To meet the challenges of a compact site, the architects sank the central basketball arena below grade and placed other functions around the edges. The experience of the building is one of lightness and light. Lightness because it appears to hover above the ground plane on a ring of light produced by twelve-foot high sheets of glass on all sides. Light because it is a study in how to optimize daylighting and connects to the world outside with views clear through and from almost any vantage point.
For JFAK, light is as much a substance to build with as any other material. “We wanted the light to be extraordinary,” says John Friedman, principal-in-charge. “When you walk in the lobby you can see into the arena, across the arena, and then out to the track and field and the mountains beyond. You can even look through the building, through four layers of glass, and see the pool on the other side.”
The dynamic geometry makes it a thrilling object of curiosity on an otherwise mostly uniform campus. But this is a living object, full of surprises at every turn and inviting, flexible spaces of repose as well as spontaneity. While originally designed for athletics and recreation, upon opening this June, it is already becoming apparent that members of the Claremont community have others ideas about how to use it, appropriating spaces for study sessions, meetings, and social gatherings.
Roberts Pavilion, while near the edge of this suburban commuter campus, has become the new center of campus life.
“We wanted this to be a special environment,” says Friedman, “a place where people would want to spend their entire day and a building unlike any other on campus.” The sculptural form of the building is at once an expression of athleticism and the energy of activity happening within its unexpectedly sunken arena, its gym, weight room, fitness center and studios.

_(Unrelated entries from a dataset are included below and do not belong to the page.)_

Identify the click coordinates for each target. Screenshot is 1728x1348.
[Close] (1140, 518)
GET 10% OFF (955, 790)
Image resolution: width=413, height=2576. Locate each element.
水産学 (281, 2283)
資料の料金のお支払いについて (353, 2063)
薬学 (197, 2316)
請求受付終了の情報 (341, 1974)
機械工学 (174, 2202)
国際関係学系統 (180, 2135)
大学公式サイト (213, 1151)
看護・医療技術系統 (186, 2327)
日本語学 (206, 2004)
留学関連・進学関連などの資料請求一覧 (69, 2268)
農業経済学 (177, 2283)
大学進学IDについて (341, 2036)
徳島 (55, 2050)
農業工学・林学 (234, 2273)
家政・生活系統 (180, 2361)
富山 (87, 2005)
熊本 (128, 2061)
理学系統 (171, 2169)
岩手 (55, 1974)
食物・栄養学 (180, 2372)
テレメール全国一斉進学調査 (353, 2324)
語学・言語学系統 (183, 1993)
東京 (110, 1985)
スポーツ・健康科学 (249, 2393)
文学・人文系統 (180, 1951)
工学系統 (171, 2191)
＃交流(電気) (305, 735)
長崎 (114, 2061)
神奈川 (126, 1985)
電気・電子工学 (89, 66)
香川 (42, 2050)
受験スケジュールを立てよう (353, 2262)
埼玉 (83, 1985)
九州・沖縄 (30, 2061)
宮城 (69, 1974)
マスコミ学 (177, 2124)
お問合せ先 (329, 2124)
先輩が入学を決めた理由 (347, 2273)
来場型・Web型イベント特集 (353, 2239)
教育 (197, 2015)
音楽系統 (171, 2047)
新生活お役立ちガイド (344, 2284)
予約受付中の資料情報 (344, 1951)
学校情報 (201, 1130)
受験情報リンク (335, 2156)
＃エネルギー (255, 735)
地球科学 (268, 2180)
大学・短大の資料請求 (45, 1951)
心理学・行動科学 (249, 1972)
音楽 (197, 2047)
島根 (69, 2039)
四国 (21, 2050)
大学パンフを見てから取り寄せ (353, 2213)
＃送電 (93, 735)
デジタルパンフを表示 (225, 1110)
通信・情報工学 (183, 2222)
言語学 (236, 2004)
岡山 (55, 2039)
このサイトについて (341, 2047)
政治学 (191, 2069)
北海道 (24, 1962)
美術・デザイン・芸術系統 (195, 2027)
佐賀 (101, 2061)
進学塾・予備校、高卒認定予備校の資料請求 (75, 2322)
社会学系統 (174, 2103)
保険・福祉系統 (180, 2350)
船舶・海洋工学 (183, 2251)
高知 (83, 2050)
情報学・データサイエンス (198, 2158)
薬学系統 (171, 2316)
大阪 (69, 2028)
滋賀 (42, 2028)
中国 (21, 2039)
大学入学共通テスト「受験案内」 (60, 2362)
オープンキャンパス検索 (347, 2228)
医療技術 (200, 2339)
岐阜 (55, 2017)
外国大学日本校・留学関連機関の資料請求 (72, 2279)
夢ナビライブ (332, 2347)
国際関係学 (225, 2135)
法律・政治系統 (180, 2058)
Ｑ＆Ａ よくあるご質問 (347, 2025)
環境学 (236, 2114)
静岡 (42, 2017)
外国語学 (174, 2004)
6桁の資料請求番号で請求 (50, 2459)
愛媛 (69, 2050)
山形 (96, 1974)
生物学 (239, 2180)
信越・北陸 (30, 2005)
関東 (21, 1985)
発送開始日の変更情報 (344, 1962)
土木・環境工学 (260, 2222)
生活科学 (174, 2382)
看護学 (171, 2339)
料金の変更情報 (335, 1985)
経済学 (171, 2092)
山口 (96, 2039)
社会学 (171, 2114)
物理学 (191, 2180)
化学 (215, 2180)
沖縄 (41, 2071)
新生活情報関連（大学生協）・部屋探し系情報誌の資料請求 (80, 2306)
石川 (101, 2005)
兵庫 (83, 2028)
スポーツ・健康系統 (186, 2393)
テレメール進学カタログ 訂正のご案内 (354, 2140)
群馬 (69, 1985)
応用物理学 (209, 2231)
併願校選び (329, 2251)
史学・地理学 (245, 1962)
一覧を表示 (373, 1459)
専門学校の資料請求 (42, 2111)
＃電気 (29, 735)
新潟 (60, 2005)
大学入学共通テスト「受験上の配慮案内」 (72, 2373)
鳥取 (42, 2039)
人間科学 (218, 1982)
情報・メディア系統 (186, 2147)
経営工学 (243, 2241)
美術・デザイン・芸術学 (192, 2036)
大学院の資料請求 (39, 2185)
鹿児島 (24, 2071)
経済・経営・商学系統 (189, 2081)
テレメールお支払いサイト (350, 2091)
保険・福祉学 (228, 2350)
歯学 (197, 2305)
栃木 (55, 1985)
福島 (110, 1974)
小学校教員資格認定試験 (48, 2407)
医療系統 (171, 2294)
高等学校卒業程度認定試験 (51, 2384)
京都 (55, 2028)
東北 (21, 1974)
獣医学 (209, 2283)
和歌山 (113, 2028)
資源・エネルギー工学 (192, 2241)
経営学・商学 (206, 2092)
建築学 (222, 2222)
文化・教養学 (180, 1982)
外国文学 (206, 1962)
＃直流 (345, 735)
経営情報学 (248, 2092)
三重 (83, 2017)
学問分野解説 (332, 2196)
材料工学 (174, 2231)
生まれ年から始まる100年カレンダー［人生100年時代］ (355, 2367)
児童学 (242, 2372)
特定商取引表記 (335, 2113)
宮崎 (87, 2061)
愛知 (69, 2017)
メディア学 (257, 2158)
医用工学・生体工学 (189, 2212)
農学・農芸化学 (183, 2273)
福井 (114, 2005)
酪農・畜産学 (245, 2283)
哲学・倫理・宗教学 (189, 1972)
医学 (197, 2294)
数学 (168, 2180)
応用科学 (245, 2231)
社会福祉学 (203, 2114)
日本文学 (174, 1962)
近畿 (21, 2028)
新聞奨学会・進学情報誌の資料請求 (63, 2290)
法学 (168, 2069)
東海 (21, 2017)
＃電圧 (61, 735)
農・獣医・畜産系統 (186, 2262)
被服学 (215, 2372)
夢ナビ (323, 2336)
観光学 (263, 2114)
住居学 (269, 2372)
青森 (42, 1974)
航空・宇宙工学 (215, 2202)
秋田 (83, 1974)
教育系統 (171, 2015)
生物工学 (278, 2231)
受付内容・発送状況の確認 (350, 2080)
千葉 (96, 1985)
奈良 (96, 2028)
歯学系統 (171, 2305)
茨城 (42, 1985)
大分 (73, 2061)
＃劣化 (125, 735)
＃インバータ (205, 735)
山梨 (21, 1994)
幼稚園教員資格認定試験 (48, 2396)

It is also home to Claremont’s Sports Medicine program. On the exterior, the building is skinned in terracotta, a cladding system more common in Europe, but the owners liked it for its texture and light appearance. Red and yellow accents dance around the faces of the building to indicate school and team colors. Adjacent to the main entrance, a welcoming landscape stair brings people up to the second level and provides terraced seating.
Inside the expansive, vaulted lobby, a double-height, figured wall rises above the dramatic sculptural interior stair, featuring letters in relief that, when put together, spell out the name of the school as well as the school’s three core values: Courage. Creativity. Empathy.